Notice the @ symbol proceeding the $_POST[‘domain’], which suppresses an errors, yet displays the domain name entered into the domain form field by the user upon form submission.
Create Logic to Sanitize and Validate Domain Search Using PHP
NOTE: This tutorial is simply an example and not one I deem using for production-ready environment. This tutorial is only meant to show how you might use the GoDaddy API in conjuction with PHP.
Now that you have the domain search form created, you’re ready to add a bit of logic to search, check, sanitize and validate the domain’s availability using PHP.
One of the first things to do is define an empty $msg variable. The $msg variable, as mentioned in the previous section, is used to display success or failure text when executing a search.
Once the $msg variable is in place, then we’re ready to establish whether or not the submit button has been pressed and if its value equals “Search” using an if statement.
Within the if statement, assume and define an error message as the default message using the $msg.
I’ve also include the use of filter_var to sanitize and validate the url (i.e., FILTER_SANITIZE_URL) or domain entered is valid.
As a side note, it’s ALWAYS good to check, sanitize, and validate user input as this reduces, if not eliminates, the risk of SQL injections and cross-scripting attacks. 😉
At this point, the goal is to only use and display the domain and the top-level domain (TLD) (e.g. alvinbrown.com instead of http://www.alvinbrown.com or www.alvinbrown.com).
That’s all for checking, sanitizing, and validating user input. It’s now time to move forward with making GoDaddy API call to check the availability of submitted domain.
Execute Domain Search Logic Using GoDaddy API and PHP
Before executing and making GoDaddy API call using PHP, use an if statement to ensure a domain is still defined after sanitization and validation checking has been successfully performed.
Within the if statement, assume the domain has successfully been sanitized and validated, and is ready to be passed to GoDaddy API.
I won’t cover all the nitty-gritty details of executing a GoDaddy API call using PHP, but feel free to read up before moving ahead in this tutorial by reviewing Getting Started With GoDaddy API Using PHP.
In short, define $url and $header variables, setting each to its respective and expected values. The $url variable expects a full path GoDaddy web url while the $header variable expects the appropriate API credentials (see GoDaddy API documentation for more assistance).
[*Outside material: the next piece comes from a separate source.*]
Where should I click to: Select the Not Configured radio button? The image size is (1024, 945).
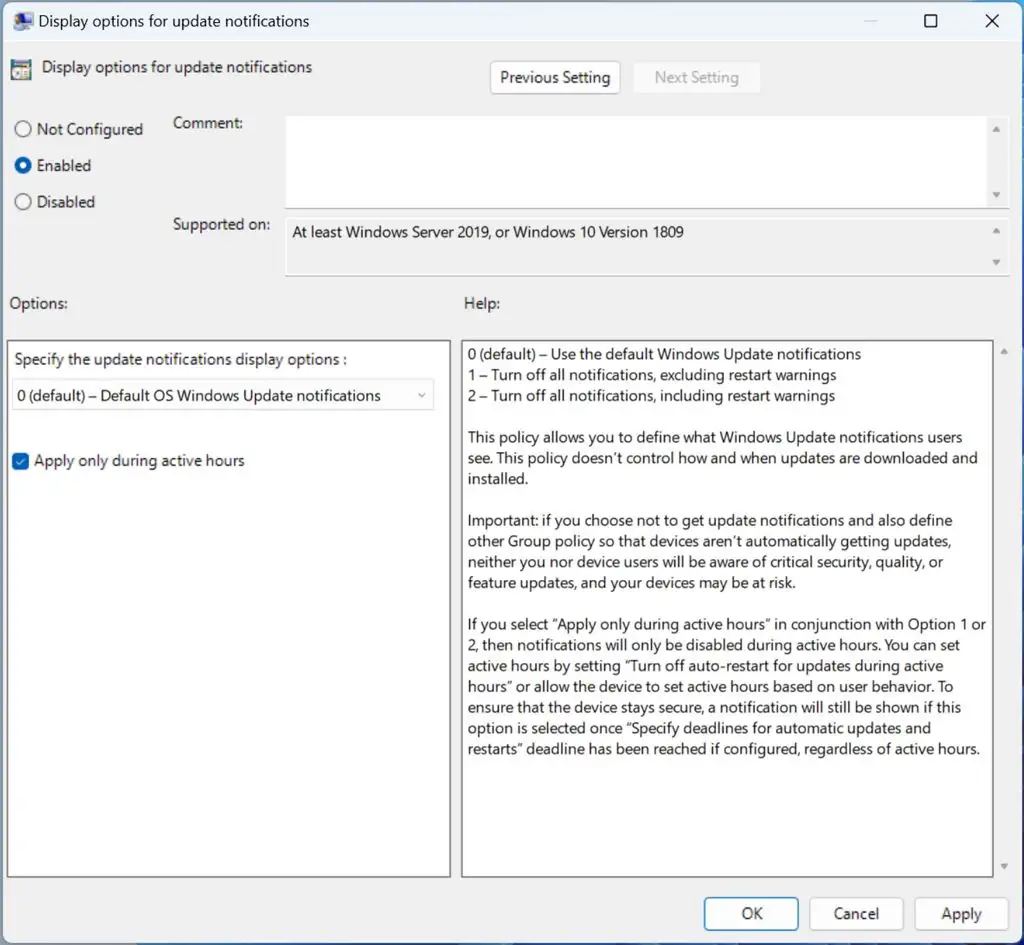point(23,129)
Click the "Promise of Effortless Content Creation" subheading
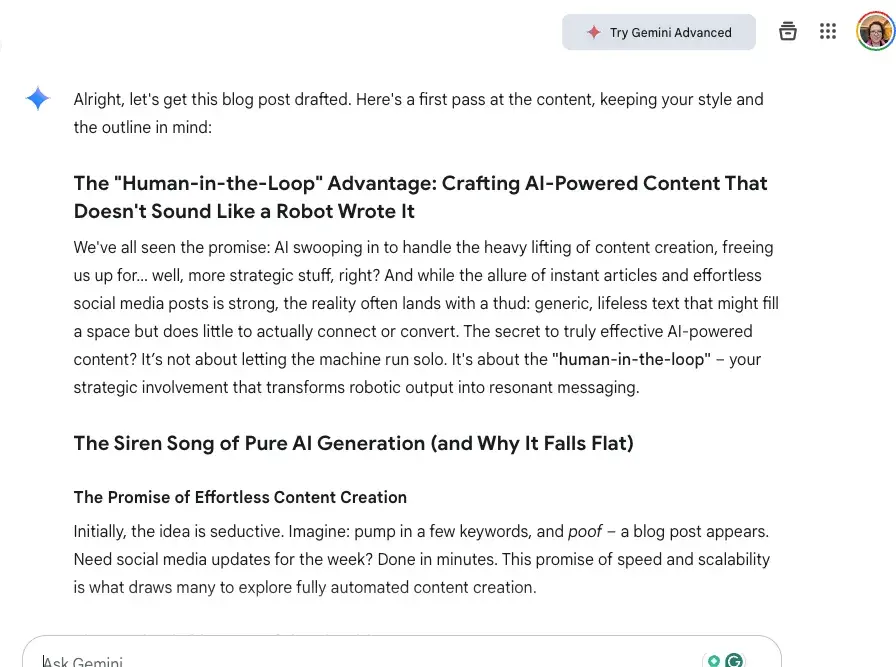The height and width of the screenshot is (667, 896). point(240,497)
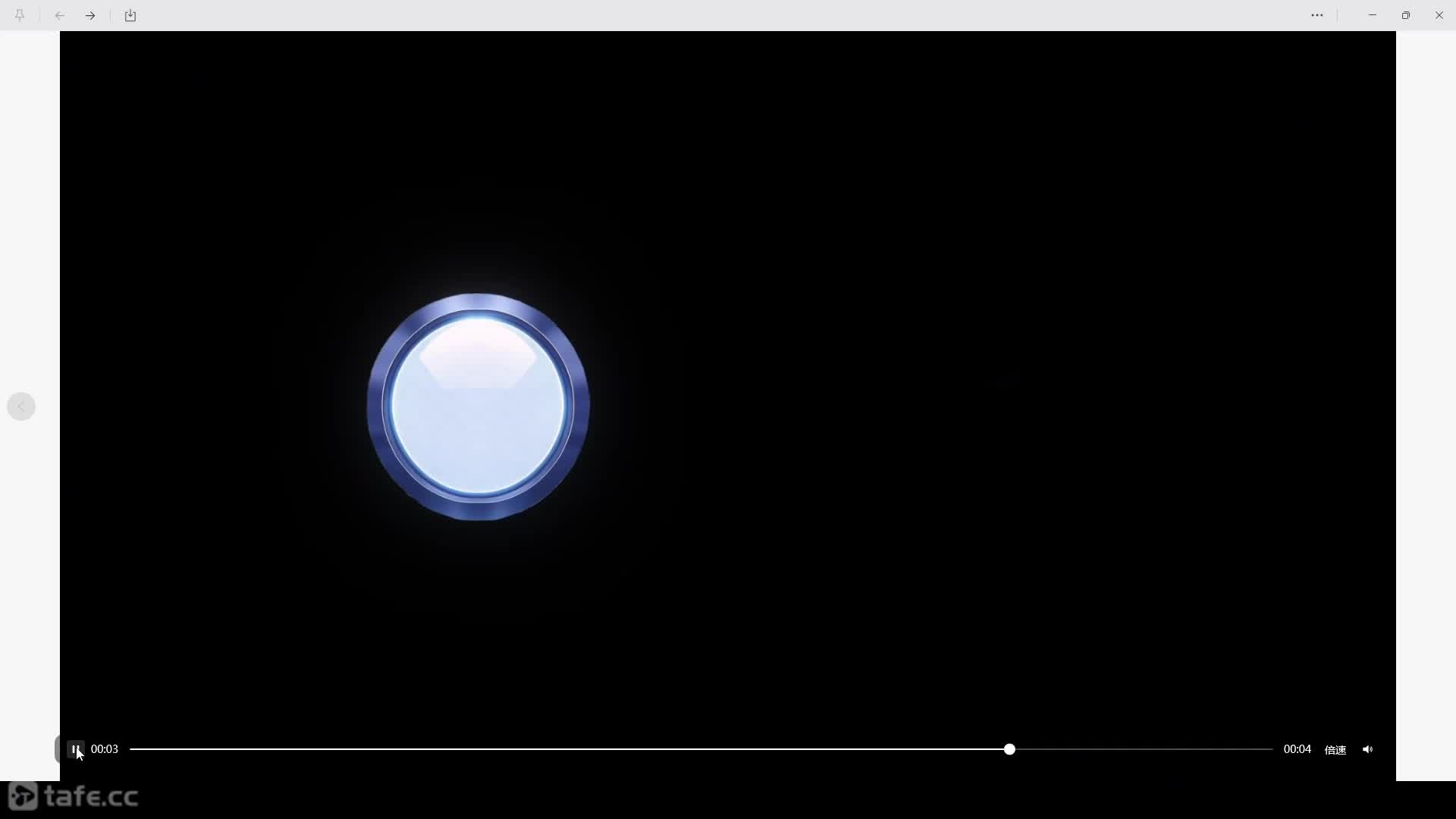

Once both have been defined, then the GoDaddy API call can be executed using PHP’s built-in cURL method.
To capture the response data from the executed GoDaddy API call to check the availability of submitted domain, define a $response variable and set its value equal to PHP’s curl_exec method, closing the cURL call using PHP’s curl_close method.
After closing the GoDaddy API call, define a $dn variable to decode the JSON response received from the previously executed GoDaddy API.
To decode JSON, use PHP’s json_decode method, passing it the $result variable as the first argument and ‘true’ as the second argument.
GoDaddy API Call Error Checking and Response Display
Before displaying the response data to the web browser received from making GoDaddy API call using PHP, apply simple error checking code using an additional if statement.
This if statement will check to see if the $dn variable has ‘code’ set as an object key. Said another way, has an error code been returned and encountered when making GoDaddy API call?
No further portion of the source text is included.